One can be an “apostate” if one dissociates himself from a societal entity that is clearly definable and has always clearly defined itself. Such an entity is the Catholic Church toward which Newman tended even when transitorily “Evangelical.” The true “apostates” are therefore those who leave that Church. This is true from Luther on in a dechristianized Western culture, which today has its citadels in academe.

During the first four or so months that Turner’s book has been available, one has witnessed, especially on the eastern seaboard, a relentless campaign by The New York Times to keep alive the issue of some minors’ having been sexually abused by some Catholic priests. It never occurs to that daily, which is the daily Bible-reading on Ivy League campuses, to observe what The Economist momentarily perceived in its April 6, 2002, issue: the need to submit non-Catholic clergy to a similar scrutiny. That scrutiny will not come because those other clergymen matter little for a secularist and secularizing juggernaut, which is also gigantic with respect to dishonesty. While The Times charges the Church with “moral bankruptcy,” it promotes rank immorality along the whole spectrum, as it hangs on to the purely legal issue of the rights of minors. It hands these minors over to homosexual couples for adoption and wants those minors to be taught in elementary schools about homosexuality as a legitimate, noble, alternate “lifestyle.”

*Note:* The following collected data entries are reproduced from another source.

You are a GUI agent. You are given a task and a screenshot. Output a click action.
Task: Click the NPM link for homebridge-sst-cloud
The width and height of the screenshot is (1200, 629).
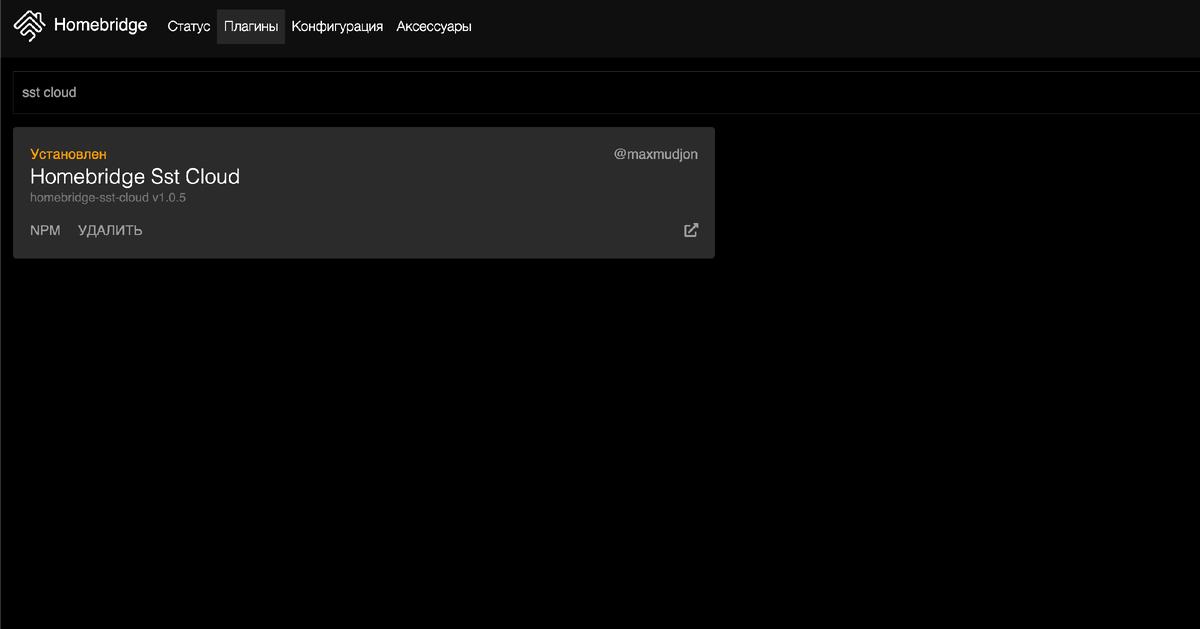pos(45,230)
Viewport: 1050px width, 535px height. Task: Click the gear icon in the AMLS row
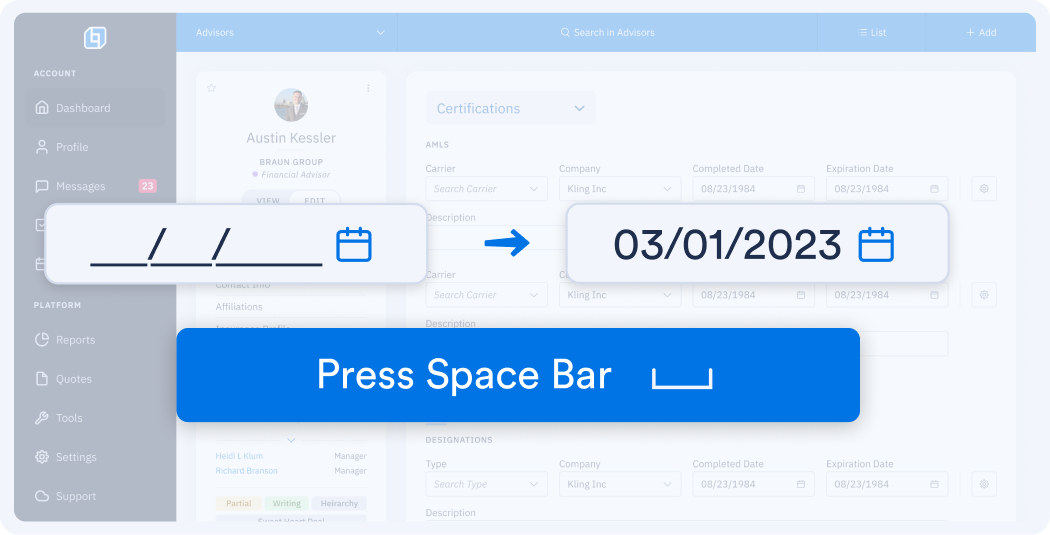pos(984,188)
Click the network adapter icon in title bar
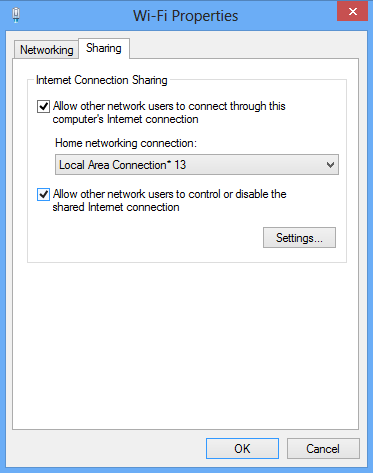373x473 pixels. tap(16, 15)
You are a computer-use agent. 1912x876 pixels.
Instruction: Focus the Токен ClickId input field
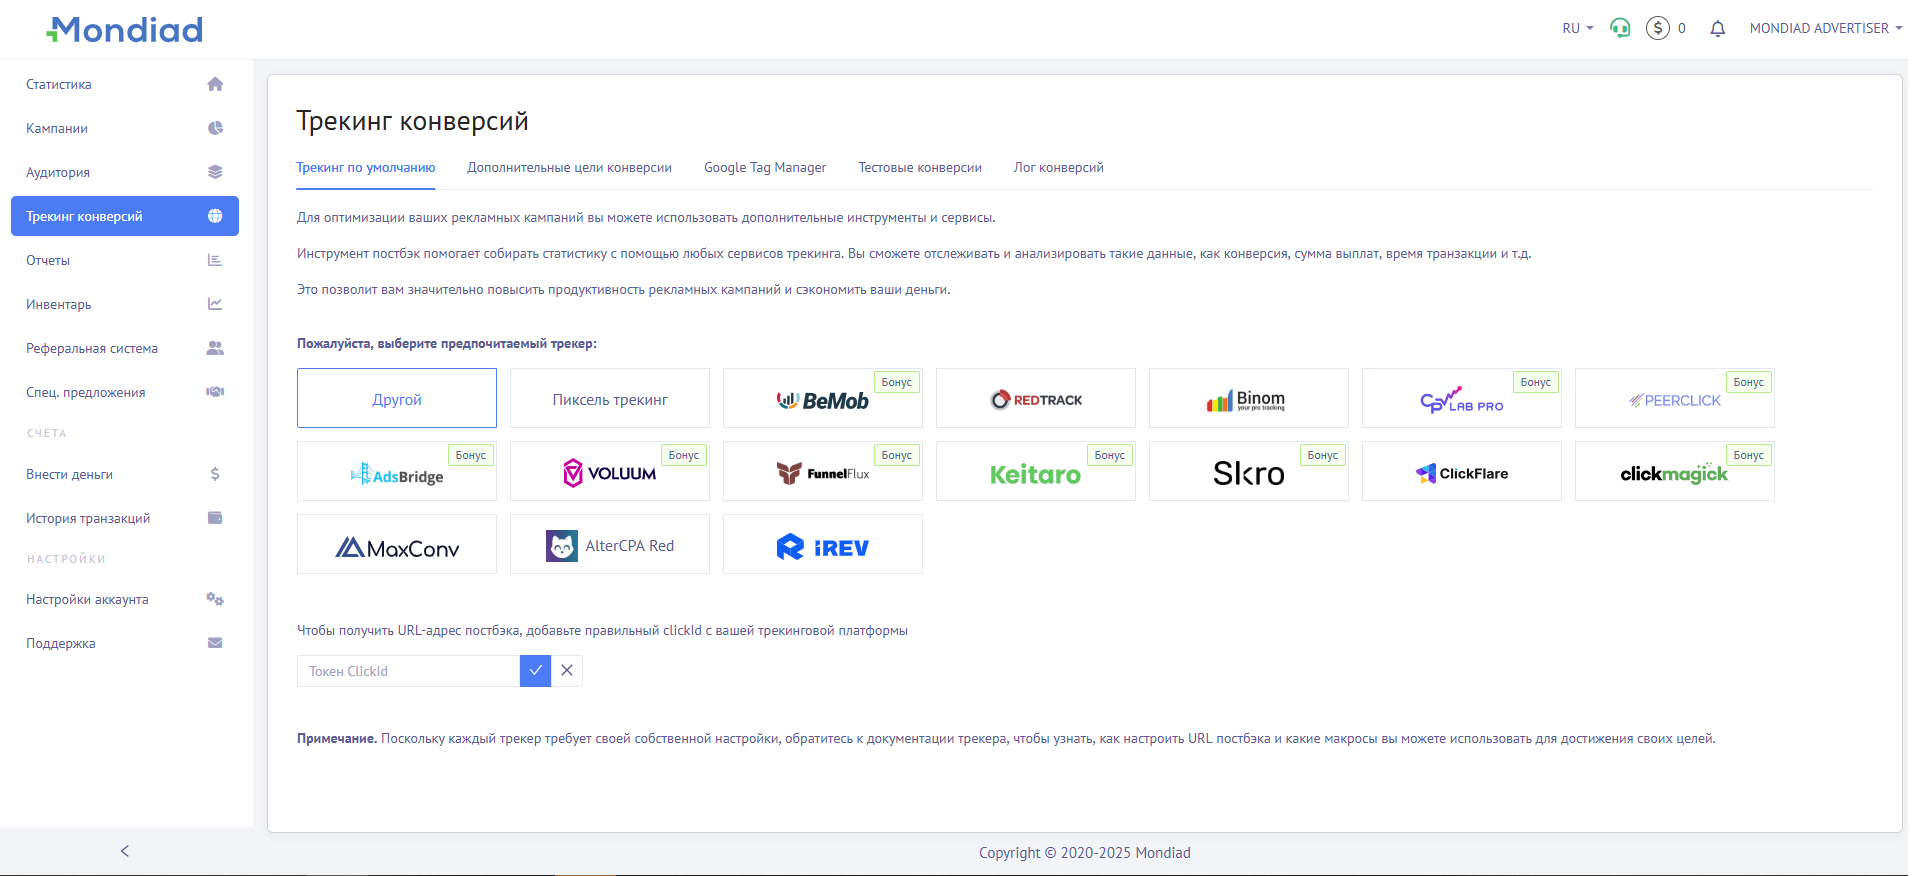408,671
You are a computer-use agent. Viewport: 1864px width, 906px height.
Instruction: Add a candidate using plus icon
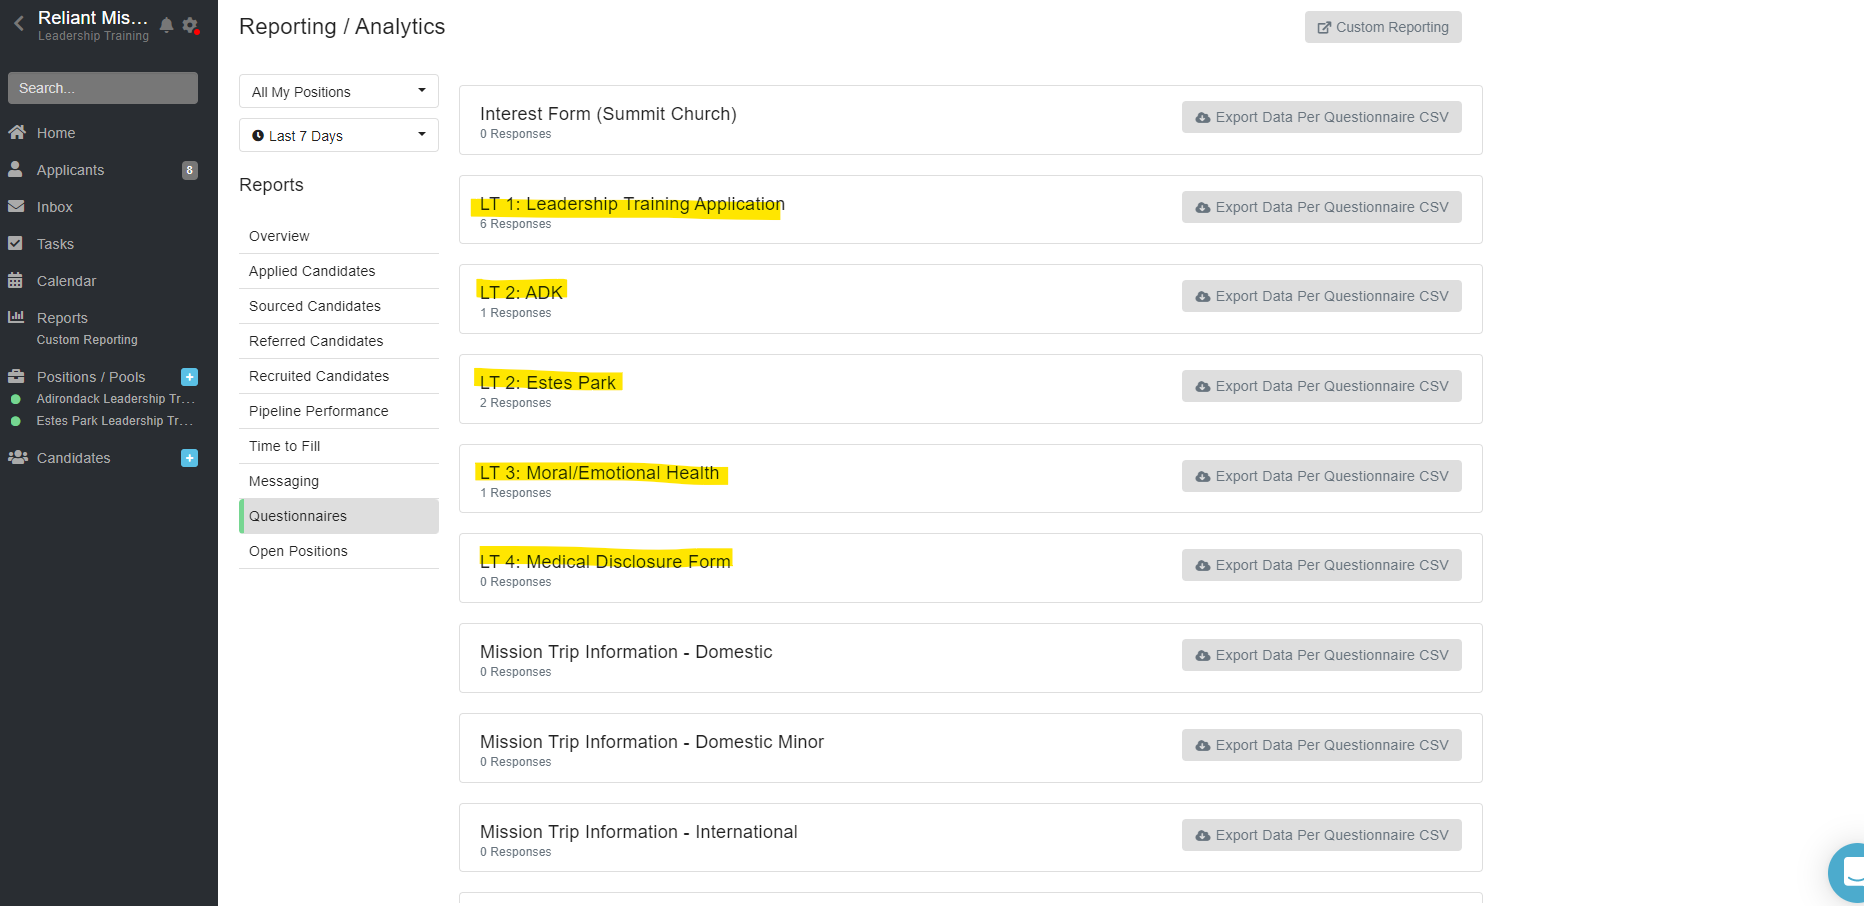(x=189, y=458)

With his book Turner has joined that war machine, to the thorough discredit of his historical scholarship. It is a modern version of the Sacco di Roma, perpetrated by the uncouth Landsknechte of Charles V. They stole artifacts; their modern counterparts are bent on robbing Roman Catholics of some of their greatest figures. A historian at Princeton, who portrayed Augustine the man at a total disregard of his having been a saint, has recently come to think that he merely robbed himself of Augustine. One hopes Turner, too, will realize that Newman cannot be shortchanged.

It is counterproductive to breathe ferociously Voltaire’s dictum: Ecrasez l’infâme. It will produce further illustrations of the truth of what Peter Viereck stated in 1940, that “Catholic baiting is the anti-Semitism of the liberals.” Or one may quote Arthur Schlesinger père who admitted to Tracey Ellis, a fellow historian, that “the most luxuriant, tenacious tradition of paranoic agitation in American history has been anti-Catholicism.” Turner’s book proves that the paranoia keeps producing startlingly new strains. The book, intended as a grenade, will prove a mere firecracker when hurled against Newman’s intellectual and spiritual grandeur.

Of this grandeur Turner sees practically nothing. He is one of those whom Gladstone might have had in mind when he wrote in Vaticanism, his ill-fated reply to Newman’s Letter to the Duke of Norfolk: “It has been said that the world does not know its greatest men; neither, I will add, is it aware of the power and weight carried by the words and by the acts of those among its greatest men it does know.” Some merely think they know them as they look at them through glasses intentionally distorted. These fail to show even the difference between apostates and an “apostate.”